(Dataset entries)

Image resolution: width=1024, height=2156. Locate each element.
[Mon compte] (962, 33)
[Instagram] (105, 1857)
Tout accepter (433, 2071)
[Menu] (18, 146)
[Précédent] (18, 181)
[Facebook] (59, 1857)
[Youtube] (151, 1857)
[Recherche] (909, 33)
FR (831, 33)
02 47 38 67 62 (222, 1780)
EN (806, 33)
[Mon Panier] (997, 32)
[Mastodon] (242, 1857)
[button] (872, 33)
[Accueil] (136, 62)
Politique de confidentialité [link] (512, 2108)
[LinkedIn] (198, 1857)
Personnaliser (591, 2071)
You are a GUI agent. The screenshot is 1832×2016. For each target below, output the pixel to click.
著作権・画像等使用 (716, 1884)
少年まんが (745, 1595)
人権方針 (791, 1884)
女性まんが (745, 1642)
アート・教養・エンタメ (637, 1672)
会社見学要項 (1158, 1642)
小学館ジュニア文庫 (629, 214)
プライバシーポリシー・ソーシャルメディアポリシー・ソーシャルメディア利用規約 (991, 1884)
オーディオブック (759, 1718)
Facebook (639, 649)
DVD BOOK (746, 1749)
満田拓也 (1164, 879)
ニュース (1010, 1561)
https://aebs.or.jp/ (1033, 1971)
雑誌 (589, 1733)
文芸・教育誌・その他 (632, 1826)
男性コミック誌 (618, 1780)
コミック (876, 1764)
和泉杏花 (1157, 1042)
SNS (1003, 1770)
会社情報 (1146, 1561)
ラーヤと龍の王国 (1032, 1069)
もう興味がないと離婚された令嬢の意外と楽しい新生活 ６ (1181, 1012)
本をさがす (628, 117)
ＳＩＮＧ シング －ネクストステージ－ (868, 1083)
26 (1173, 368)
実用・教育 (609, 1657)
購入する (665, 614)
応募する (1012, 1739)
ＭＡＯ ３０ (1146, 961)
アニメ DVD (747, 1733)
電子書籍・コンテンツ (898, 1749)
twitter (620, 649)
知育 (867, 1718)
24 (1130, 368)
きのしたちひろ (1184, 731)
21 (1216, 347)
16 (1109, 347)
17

_Task statement:_
This exercise requires the lines of the entries containing the string "each".

_Answer to this task:_
Image resolution: width=1024, height=2156. Locate each element.
You are a GUI agent. The screenshot is 1832×2016. For each target below, output the pixel to click.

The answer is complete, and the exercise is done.